Article V explains the process for amending the Constitution.
This includes two methods for proposing amendments as well as two routes for making the proposed changes official; better known as, “ratification.”
The process for proposing amendments is done by either;
• 2/3rds of both houses of Congress or
• by a constitutional convention called by Congress on the application of 2/3rds of the states.
The first method is how all 27 amendments were added to the Constitution, including the Bill of Rights, which are the first 10 amendments.
The second method, a constitutional convention, has NEVER been used since the Constitution was officially ratified in 1788.
So, what would such a convention look like?
A convention is an assembly of delegates, who possess special sovereign power.
This is extremely important since each delegate will hold the unrestricted power or authority for the people they are representing.
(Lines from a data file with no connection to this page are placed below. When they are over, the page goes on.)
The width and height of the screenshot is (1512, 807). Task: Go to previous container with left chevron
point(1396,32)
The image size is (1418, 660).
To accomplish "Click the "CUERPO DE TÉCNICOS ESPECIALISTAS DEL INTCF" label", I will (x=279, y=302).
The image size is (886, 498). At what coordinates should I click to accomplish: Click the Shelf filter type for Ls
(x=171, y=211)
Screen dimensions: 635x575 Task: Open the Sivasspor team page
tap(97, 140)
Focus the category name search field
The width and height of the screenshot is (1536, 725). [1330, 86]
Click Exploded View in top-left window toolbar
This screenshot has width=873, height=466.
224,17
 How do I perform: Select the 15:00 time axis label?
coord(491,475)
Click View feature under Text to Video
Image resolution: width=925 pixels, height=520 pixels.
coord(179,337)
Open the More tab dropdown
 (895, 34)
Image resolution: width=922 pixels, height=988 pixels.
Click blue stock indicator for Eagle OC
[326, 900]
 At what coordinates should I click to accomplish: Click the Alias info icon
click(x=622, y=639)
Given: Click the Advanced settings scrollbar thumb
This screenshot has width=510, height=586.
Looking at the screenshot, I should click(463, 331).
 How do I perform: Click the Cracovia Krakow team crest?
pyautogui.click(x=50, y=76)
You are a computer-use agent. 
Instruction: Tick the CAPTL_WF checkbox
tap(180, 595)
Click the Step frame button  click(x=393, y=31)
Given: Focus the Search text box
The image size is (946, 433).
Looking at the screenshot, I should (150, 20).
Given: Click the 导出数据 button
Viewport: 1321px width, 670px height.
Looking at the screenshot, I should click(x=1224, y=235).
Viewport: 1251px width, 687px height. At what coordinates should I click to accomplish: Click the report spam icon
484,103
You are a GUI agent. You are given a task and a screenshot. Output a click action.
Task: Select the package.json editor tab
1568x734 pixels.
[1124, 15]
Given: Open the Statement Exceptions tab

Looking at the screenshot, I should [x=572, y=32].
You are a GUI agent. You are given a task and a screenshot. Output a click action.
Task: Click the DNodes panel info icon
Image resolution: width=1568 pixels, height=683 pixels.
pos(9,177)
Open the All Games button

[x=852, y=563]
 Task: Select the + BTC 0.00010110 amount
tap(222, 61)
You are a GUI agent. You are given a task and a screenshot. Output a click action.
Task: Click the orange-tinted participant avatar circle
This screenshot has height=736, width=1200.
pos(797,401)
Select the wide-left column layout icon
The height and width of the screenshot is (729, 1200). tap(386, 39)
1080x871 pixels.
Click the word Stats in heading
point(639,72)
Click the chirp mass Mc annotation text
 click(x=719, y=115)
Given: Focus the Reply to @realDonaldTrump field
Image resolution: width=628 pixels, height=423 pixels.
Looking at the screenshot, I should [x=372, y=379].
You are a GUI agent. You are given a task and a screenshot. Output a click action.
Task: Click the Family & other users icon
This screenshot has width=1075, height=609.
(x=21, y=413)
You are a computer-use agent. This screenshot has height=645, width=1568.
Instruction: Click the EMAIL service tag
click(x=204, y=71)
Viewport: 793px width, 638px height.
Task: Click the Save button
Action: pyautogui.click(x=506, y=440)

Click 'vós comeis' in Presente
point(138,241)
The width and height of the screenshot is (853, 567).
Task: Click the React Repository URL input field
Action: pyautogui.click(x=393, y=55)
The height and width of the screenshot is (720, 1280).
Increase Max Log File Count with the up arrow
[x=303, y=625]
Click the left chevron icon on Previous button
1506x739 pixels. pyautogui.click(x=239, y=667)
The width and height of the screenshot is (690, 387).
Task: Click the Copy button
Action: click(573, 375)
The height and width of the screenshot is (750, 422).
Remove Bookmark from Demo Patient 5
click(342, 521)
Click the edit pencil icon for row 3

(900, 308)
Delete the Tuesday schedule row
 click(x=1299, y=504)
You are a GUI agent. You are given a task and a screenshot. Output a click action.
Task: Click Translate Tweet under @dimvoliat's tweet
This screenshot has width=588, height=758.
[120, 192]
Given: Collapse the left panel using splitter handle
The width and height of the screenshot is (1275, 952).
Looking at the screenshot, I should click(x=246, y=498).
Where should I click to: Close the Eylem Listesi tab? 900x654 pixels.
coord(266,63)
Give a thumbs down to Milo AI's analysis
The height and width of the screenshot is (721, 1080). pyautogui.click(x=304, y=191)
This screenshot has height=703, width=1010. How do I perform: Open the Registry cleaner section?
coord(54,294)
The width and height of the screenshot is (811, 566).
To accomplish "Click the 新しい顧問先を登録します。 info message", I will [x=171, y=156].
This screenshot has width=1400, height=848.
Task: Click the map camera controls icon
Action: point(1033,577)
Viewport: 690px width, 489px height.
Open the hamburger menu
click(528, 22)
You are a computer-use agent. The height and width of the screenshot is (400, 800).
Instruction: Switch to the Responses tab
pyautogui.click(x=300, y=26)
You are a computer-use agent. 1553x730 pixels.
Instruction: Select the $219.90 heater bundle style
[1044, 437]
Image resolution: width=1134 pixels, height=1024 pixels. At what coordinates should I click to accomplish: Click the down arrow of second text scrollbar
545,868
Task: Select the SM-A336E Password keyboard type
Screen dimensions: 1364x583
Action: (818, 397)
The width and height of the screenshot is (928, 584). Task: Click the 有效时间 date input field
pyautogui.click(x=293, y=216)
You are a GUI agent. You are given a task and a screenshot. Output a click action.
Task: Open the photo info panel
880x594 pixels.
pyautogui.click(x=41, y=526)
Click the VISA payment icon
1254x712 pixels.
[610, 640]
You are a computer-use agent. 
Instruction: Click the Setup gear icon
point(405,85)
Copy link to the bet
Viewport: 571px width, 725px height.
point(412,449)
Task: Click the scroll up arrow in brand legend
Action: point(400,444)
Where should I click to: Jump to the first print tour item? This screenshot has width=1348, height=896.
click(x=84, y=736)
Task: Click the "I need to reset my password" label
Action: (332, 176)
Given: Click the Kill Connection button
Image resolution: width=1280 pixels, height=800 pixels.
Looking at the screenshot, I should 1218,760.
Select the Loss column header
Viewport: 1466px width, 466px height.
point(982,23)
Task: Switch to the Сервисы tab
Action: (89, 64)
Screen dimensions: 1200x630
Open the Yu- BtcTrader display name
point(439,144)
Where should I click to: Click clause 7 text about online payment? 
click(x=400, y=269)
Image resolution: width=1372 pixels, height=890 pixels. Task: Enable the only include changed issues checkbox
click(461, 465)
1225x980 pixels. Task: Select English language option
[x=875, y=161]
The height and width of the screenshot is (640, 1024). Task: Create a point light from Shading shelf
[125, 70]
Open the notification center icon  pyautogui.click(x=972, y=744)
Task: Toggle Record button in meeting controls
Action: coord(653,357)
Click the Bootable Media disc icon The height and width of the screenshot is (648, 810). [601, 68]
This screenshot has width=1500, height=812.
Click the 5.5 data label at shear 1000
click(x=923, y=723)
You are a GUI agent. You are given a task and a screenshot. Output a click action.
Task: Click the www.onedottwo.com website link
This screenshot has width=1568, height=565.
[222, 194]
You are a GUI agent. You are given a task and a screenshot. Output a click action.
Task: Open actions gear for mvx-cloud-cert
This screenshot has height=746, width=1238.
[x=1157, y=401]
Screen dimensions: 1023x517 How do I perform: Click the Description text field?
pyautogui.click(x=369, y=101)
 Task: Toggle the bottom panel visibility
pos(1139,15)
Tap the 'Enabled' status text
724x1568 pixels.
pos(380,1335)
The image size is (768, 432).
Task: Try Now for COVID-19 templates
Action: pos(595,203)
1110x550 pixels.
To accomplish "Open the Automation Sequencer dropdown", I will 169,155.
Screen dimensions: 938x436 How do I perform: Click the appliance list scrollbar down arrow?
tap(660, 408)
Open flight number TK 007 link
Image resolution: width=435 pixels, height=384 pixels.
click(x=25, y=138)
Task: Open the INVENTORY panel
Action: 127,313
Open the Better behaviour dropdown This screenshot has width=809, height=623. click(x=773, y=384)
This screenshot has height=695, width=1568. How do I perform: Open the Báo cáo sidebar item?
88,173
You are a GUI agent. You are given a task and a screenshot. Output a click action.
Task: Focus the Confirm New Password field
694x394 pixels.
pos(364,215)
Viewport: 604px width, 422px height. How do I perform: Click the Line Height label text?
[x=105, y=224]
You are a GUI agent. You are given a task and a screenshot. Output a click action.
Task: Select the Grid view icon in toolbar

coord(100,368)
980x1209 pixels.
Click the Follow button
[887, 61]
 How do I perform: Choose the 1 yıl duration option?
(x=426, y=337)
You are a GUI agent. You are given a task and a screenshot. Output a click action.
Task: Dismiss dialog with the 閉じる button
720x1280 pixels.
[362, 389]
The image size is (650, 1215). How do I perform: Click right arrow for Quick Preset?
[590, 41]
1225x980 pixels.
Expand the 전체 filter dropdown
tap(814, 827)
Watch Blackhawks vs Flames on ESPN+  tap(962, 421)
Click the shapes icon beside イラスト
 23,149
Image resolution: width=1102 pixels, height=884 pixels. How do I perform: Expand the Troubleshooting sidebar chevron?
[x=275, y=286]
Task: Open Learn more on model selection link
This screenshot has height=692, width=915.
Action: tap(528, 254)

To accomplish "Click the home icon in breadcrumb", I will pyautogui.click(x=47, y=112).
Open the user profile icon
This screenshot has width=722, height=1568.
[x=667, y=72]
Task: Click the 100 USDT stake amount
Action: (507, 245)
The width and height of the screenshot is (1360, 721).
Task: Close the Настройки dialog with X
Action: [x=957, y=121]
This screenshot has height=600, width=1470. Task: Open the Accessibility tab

This is the same power the delegates exercised at the Philadelphia Convention in 1787.
Because of this power, they gave us a new republican form of government that was more national or centralized than the federal government under the Articles of Confederation.
A constitutional convention not only has power to propose amendments, it also has inherent power to rewrite and propose an entirely new constitution — essentially altering or abolishing the existing form of government and creating a new one to replace it.
As for how the Convention method works, there are essentially three parts to the process:
Step 1:
2/3rds of the states must “make application” to Congress for “Congress to call” a convention.
Step 2:
Once Congress receives the 34 state applications for the proposed amendments, Congress calls a convention.
Article I, Section 8, Clause 18 of the Constitution, also known as the Necessary & Proper Clause, allows Congress to organize it.
That means Congress will decide the date, time, place, delegate selection process, and other logistics.
Step 3:
Once the convention is called, organized, and the delegate selection process completed, the “Convention” begins its work to propose amendments.
States do not call a convention, nor propose amendments. What path the convention takes will dictate how it is ratified. If only amendments are proposed by the convention, the ratification process will be according to the mode of ratification chosen by Congress, either by state legislatures or by the People of each state convening in special state ratifying conventions.
However, if a new constitution comes out of a convention, that proposed constitution will have its own mode of ratification, altogether bypassing the mode of ratification in Article V.
Our current Constitution was ratified by its own ratification mode, found in Article VII, not the method from the then-existing Article XIII of the Articles of Confederation.
This is why our Founding Fathers at the Philadelphia Convention of 1787 and afterwards warned about the dangers of a second convention. And, that danger still exists today through an Article V convention.